23/10/2017 | Ingles

South African soft citrus volume ends higher than expected

The South African citrus season is almost at its very end and FreshPlaza spoke to Martina Odendaal who is chair of the CGA soft citrus variety group.

The latest estimate of the current season's soft citrus volume has been updated to 13.4 million cartons, of which 13 million had been shipped by the end of week 41. It’s up from 12.2 million in 2016, when almost 183,000t of soft citrus was exported.

“It’s no secret that there is growth in the soft citrus sector in South Africa but an awareness is being cultivated among growers in the industry to plant with responsibility,” Martina says. “There is a lot of information and a lot of expertise available to growers in the South African industry. There are often road shows organised by the CGA and, with the availability of very good information, it is possible to make reliable estimates which guide our growers and exporters.”

She emphasises the importance of communicating with growers in the Northern Hemisphere, as all industries are extending their citrus seasons. “We can’t remain on our own little island. It’s in the beginning stages, but we’re aiming to reach out to the industry in the Northern Hemisphere. We definitely see the necessity to share information. However there is still a lack of information available on global production and consumption trends, the variability in the available data as well as, in the case of soft citrus, and the lack of differentiation between the various soft citrus types like Satsumas, Clementines and other Mandarins.”

In the growth of soft citrus, there is a greater emphasis on the late varieties, specifically late mandarins like the Nadorcott, but there are also increased plantings of Tango, Leanri, Nova, Orri and ARCLS (ARC Low-Seeded) amongst other varieties. Last year’s budwood sales for mandarins were close to 2 million. Early varieties like Satsumas have reliable markets and therefore she expects those volumes to remain steady.

In 2016, Nadorcotts made up the largest proportion of exported soft citrus (over 3 million x 15kg cartons), followed by Nova (1.9 million) and clementines (1.69 million).

This year mandarin exports rose to more than 8 million x 15kg cartons, compared to fewer than 7 million last year. Clementines also saw a slight increase.

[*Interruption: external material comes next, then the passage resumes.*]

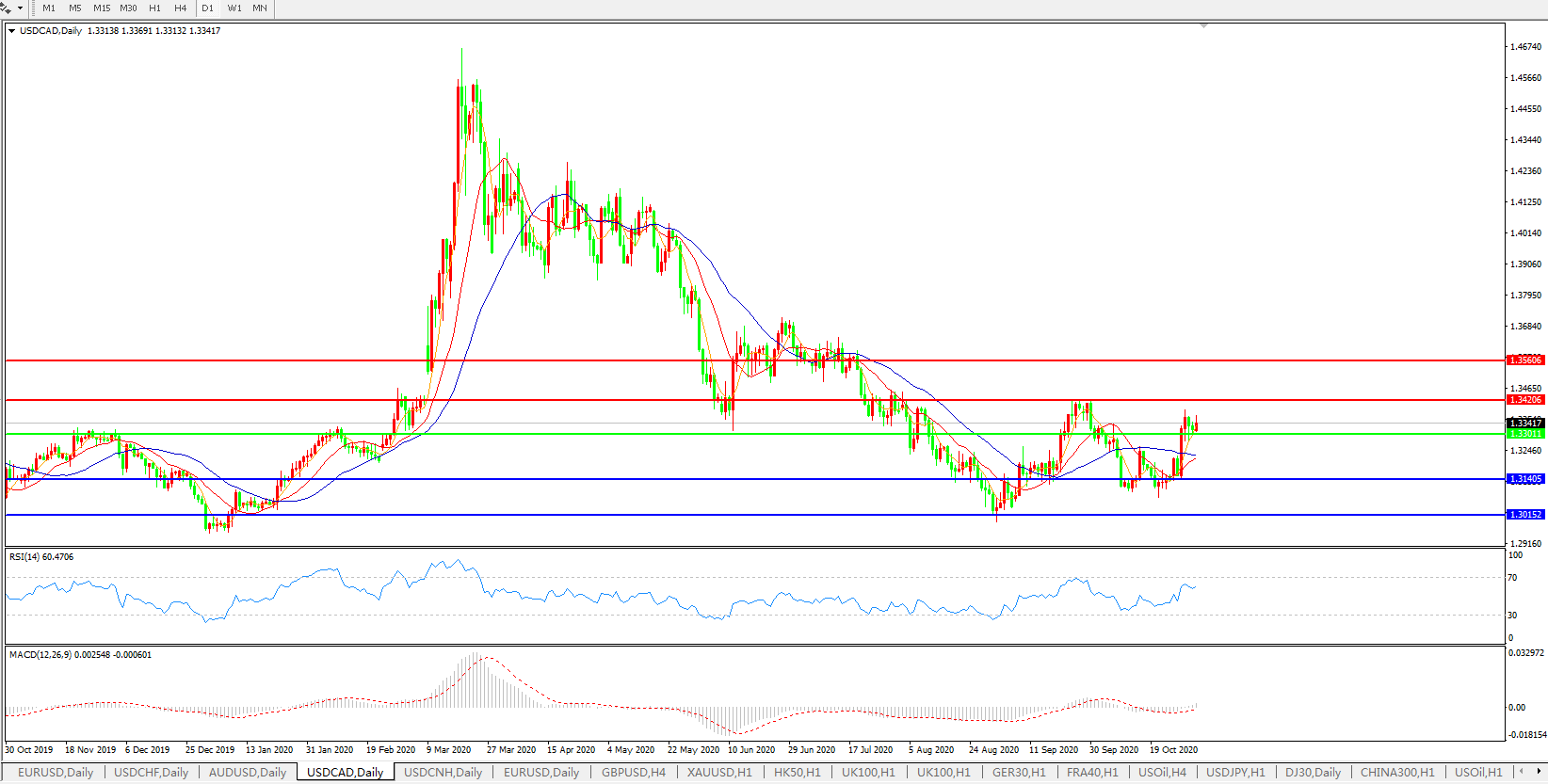Select the H4 timeframe button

Steady growth in Russian and Southeast Asian markets, slight drop in volumes to the EU and UK

“There are so many good opportunities to be developed. The UK and the EU are still our biggest markets but there are underserviced and undeveloped markets. We’re seeing steady growth in the Far East and in Russia,” she says. As for Africa, despite its currency problems, she regards that as an important part of the bigger picture. 

In 2017 (YTD), the UK took 31% and the EU 26% of South Africa’s soft citrus, compared to 35% and 28% respectively last year, YTD. Southeast Asia and the Russian Federation both currently stand at 10%, both 2% higher than 2016 YTD figures. Next is North America (9%) and the Middle East (8%).

“Overall, the past season was a good one for soft citrus, along with other varieties in the citrus basket, like Valencias and grapefruit. There were some challenges like high summer temperatures, the drought in the Western Cape and the Eastern Cape and excessive rain in the North, while Novas struggled with split ends and decay. Marketers sent the right fruit to markets capable of handling it, and there was good cooperation.”

She continues: "Demand stimulation; be it in the form of expanding access to new markets, improving export terms in existing markets or getting existing consumers to up their consumption by means of promotions and the like still need to be further explored. Our fruit has a good reputation based on internal quality and sweetness and we’re seeing consumer consciousness growing of the high quality of South African soft citrus.”

“When I see a toddler taking a mandarin, peeling it by herself, and popping it into her mouth, piece by piece, I just know there’s still so much growth possible for this fruit. It really is a privilege to be part of the citrus industry. It’s a dynamic, growing industry. I believe: look every opportunity in the eye and make the most of it. We have the expertise and the information to make that happen.”